Crystal structure of engineered phospholipase D mutant superPLD 2-23

Summary for 8CTP

• Entry DOI: 10.2210/pdb8ctp/pdb
• Descriptor: Phospholipase D, PHOSPHATE ION (3 entities in total)
• Functional Keywords: enzyme, phospholipase, pld, phospholipid, hydrolase
• Biological source: Streptomyces sp. PMF
• Total number of polymer chains: 1
• Total formula weight: 54811.07

Authors

Tei, R.,Bagde, S.R.,Fromme, J.C.,Baskin, J.M. (deposition date: 2022-05-16, release date: 2023-04-26, Last modification date: 2024-11-06)

Primary citation

Tei, R.,Bagde, S.R.,Fromme, J.C.,Baskin, J.M.
Activity-based directed evolution of a membrane editor in mammalian cells.
Nat.Chem., 15:1030-1039, 2023

PubMed Abstract: Cellular membranes contain numerous lipid species, and efforts to understand the biological functions of individual lipids have been stymied by a lack of approaches for controlled modulation of membrane composition in situ. Here we present a strategy for editing phospholipids, the most abundant lipids in biological membranes.
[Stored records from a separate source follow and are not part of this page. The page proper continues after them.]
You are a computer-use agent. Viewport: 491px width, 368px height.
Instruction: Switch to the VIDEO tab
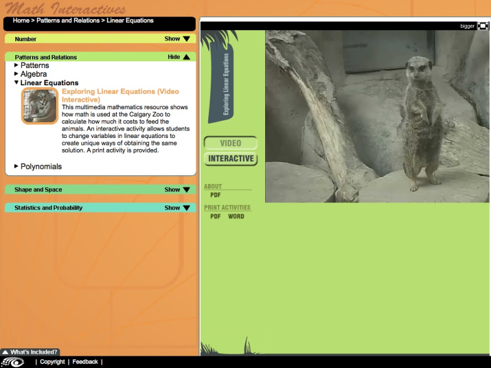(230, 143)
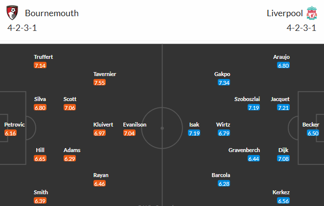
Task: Open the Liverpool team name link
Action: [x=284, y=13]
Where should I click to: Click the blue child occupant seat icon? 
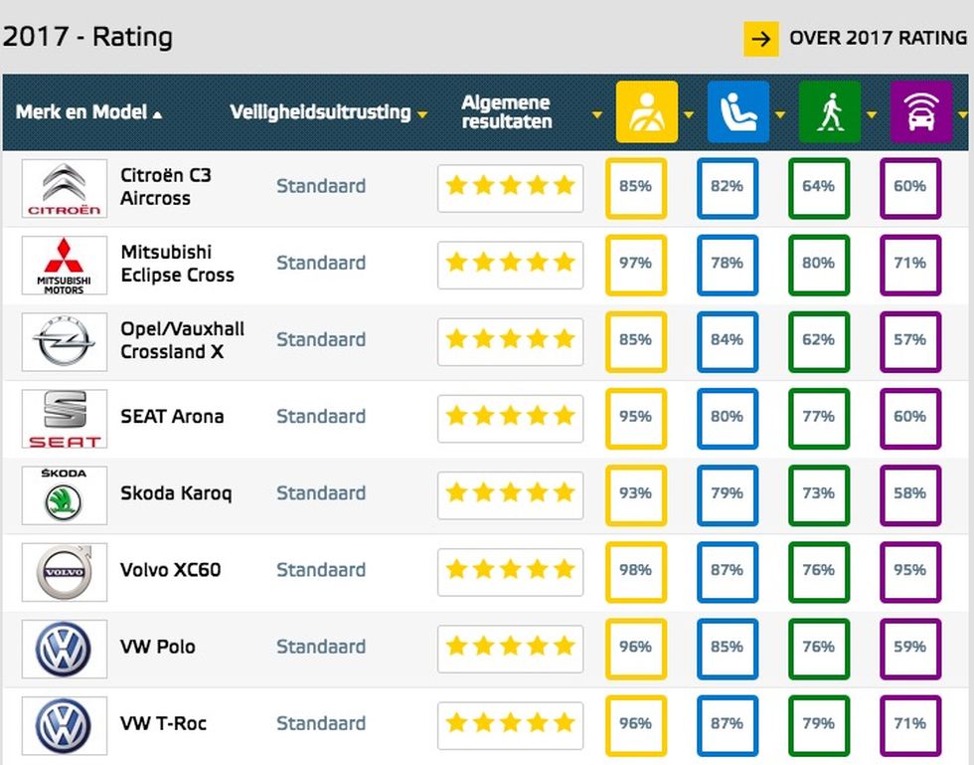pos(737,112)
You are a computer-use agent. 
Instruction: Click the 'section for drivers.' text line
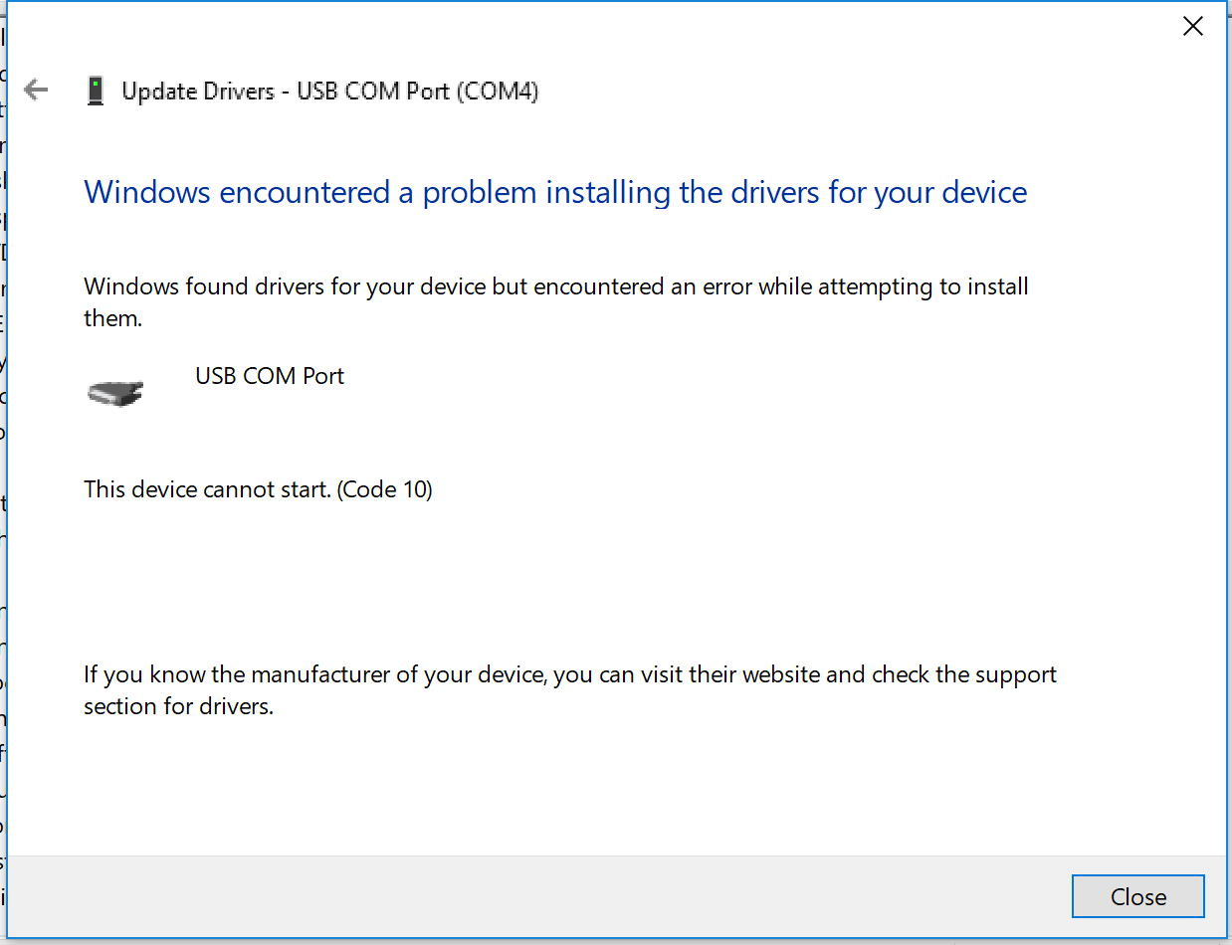(179, 707)
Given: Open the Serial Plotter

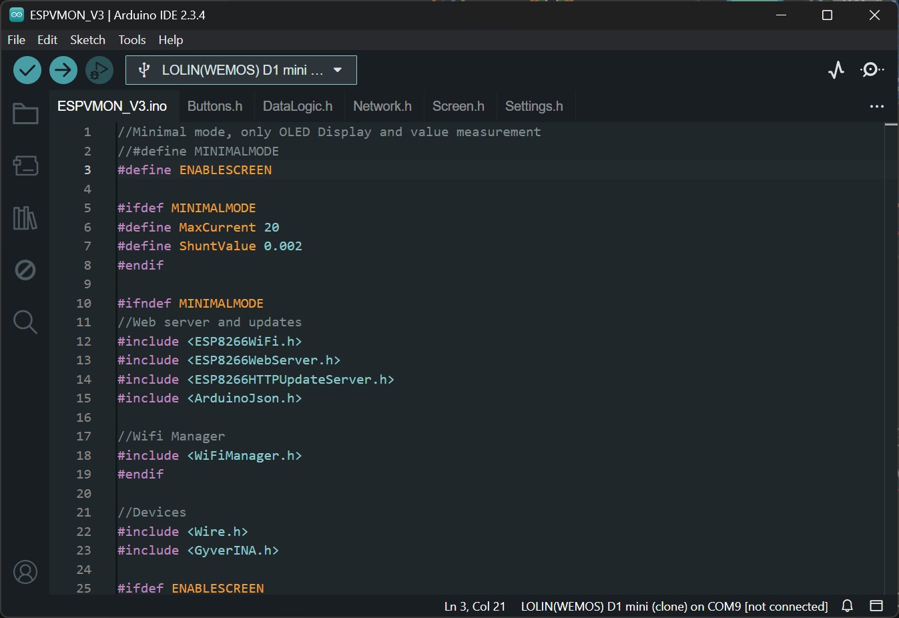Looking at the screenshot, I should coord(836,70).
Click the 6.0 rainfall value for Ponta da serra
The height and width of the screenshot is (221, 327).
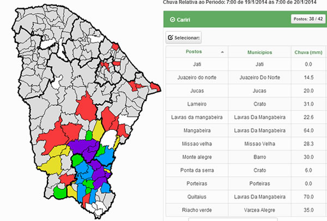click(x=308, y=170)

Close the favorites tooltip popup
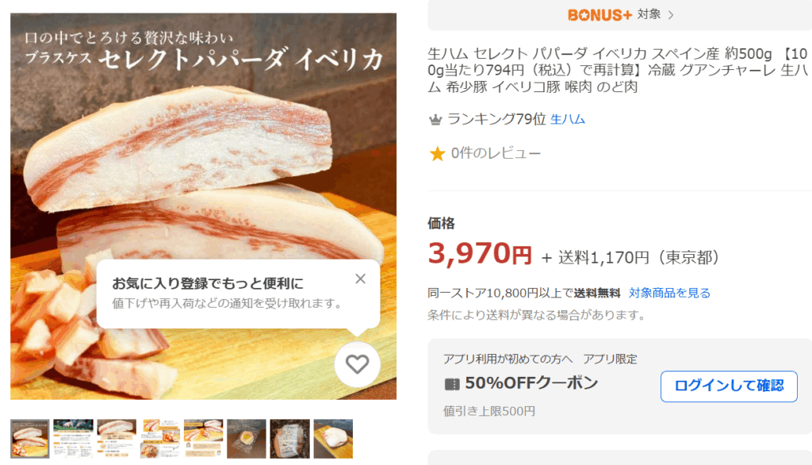(x=361, y=279)
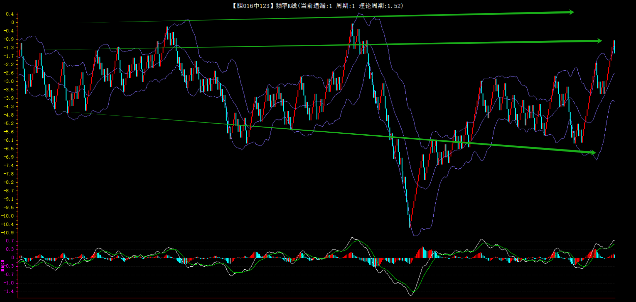Click the magenta MACD indicator label

3,266
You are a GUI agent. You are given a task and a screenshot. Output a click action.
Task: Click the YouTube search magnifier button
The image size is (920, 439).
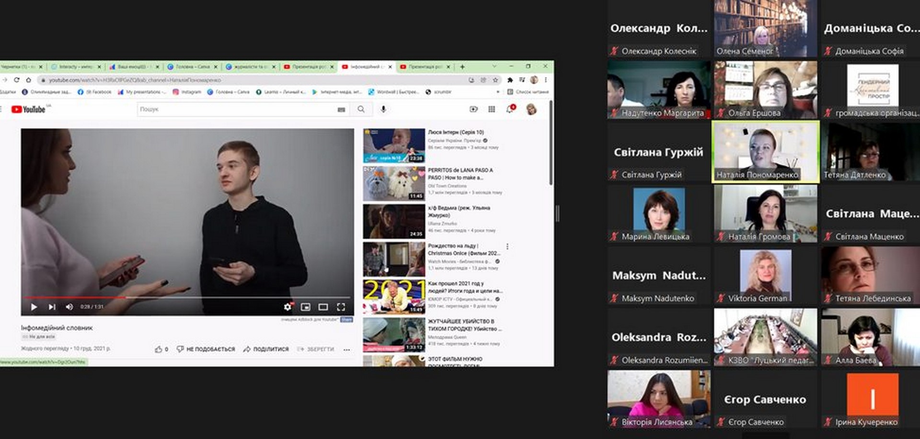pos(361,110)
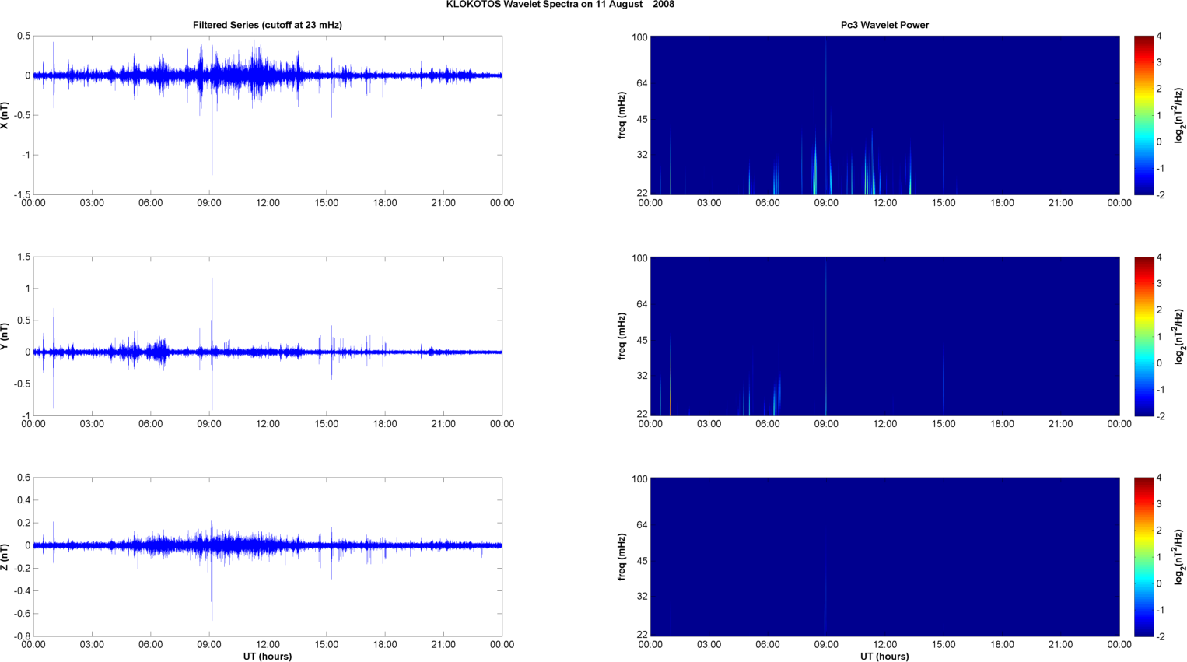Click the colorbar beside the bottom spectrogram

click(1143, 557)
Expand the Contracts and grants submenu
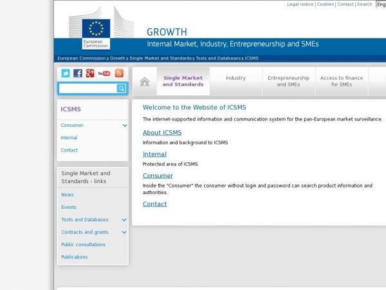The width and height of the screenshot is (386, 290). 124,232
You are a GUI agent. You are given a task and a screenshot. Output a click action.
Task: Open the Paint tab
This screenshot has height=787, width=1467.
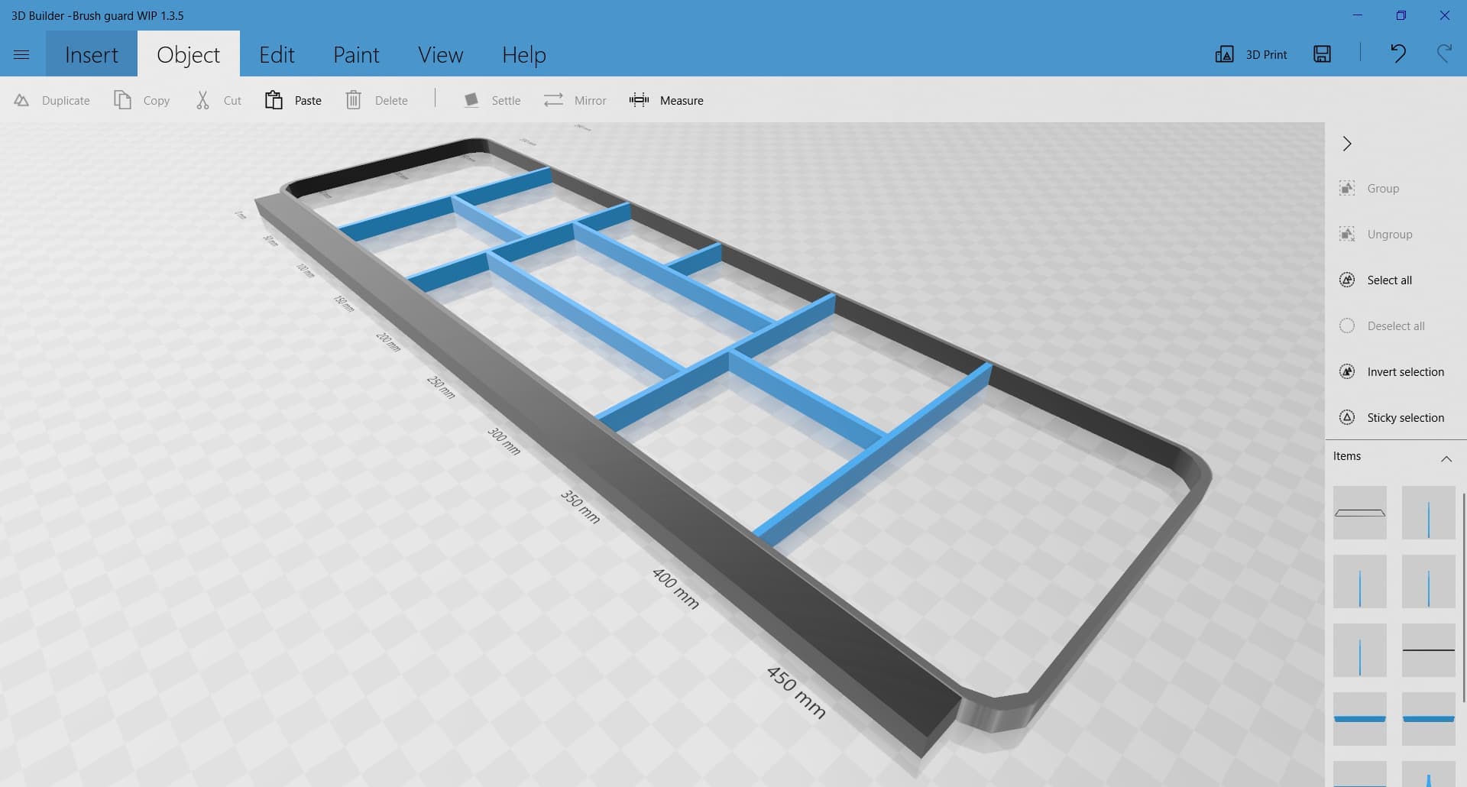tap(356, 55)
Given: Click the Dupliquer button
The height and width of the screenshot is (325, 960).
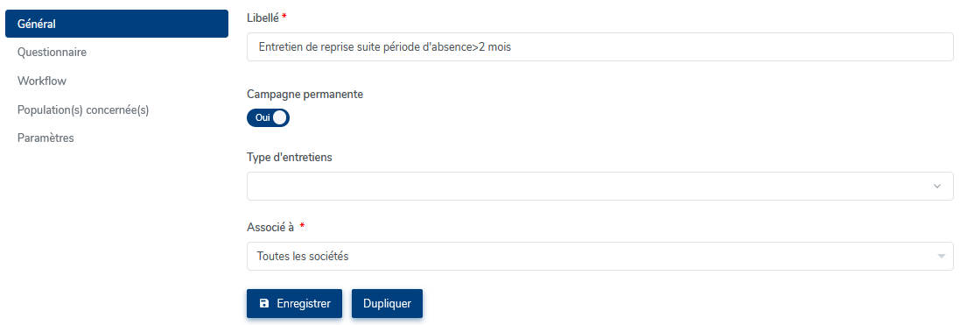Looking at the screenshot, I should (x=387, y=303).
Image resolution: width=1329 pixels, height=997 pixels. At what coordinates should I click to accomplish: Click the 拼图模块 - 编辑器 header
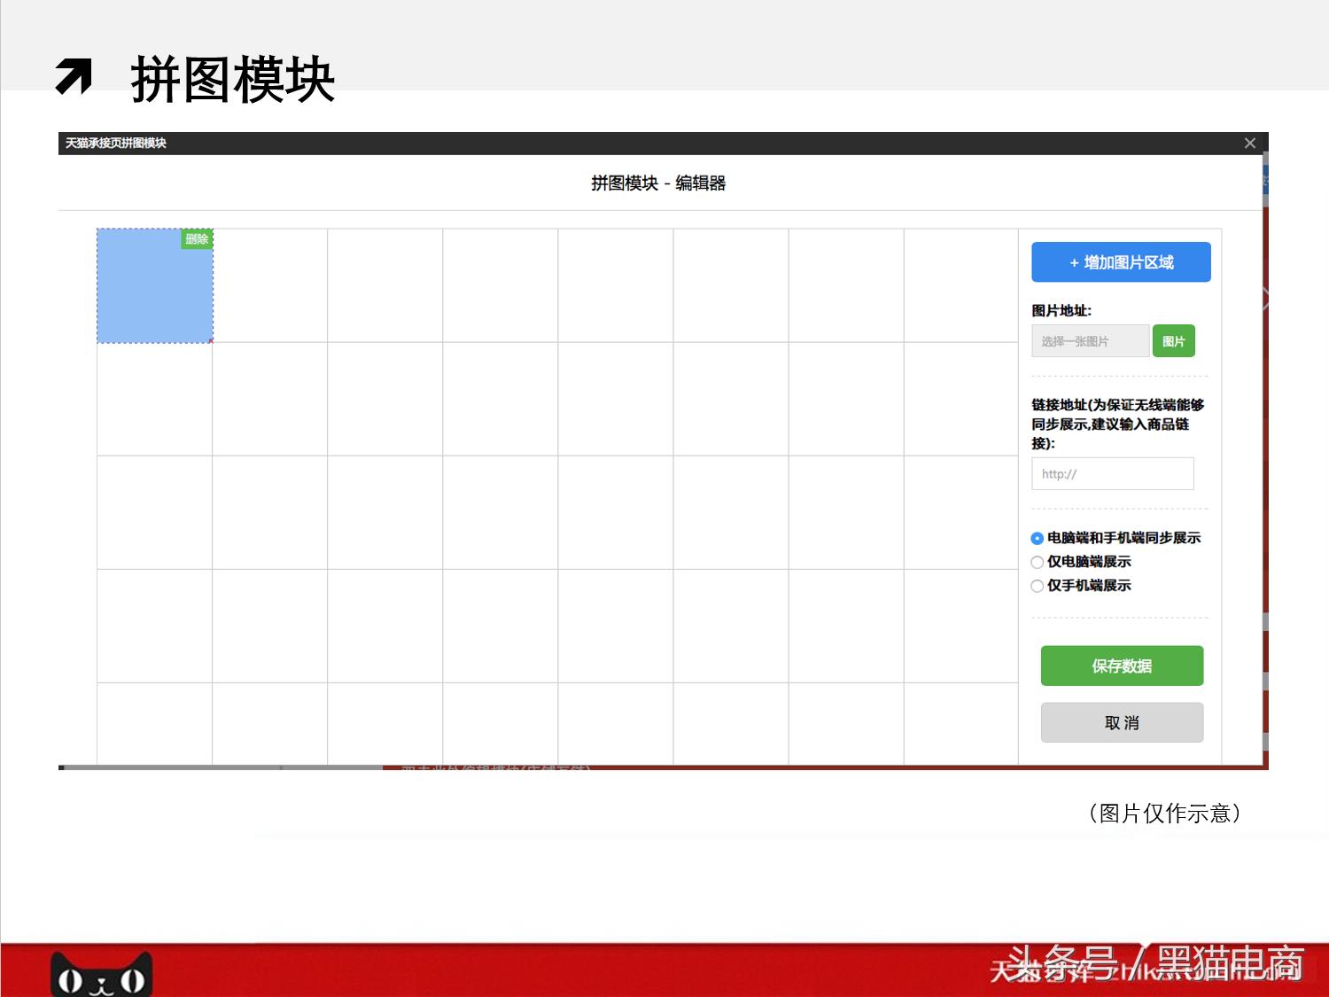click(x=659, y=183)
Our membrane editor is based on a bacterial phospholipase D (PLD), which exchanges phospholipid head groups through hydrolysis or transphosphatidylation of phosphatidylcholine with water or exogenous alcohols. Exploiting activity-dependent directed enzyme evolution in mammalian cells, we have developed and structurally characterized a family of 'superPLDs' with up to a 100-fold enhancement in intracellular activity. We demonstrate the utility of superPLDs for both optogenetics-enabled editing of phospholipids within specific organelle membranes in live cells and biocatalytic synthesis of natural and unnatural designer phospholipids in vitro. Beyond the superPLDs, activity-based directed enzyme evolution in mammalian cells is a generalizable approach to engineer additional chemoenzymatic biomolecule editors.

PubMed: 37217787
DOI: 10.1038/s41557-023-01214-0

Experimental method

X-RAY DIFFRACTION (1.9 Å)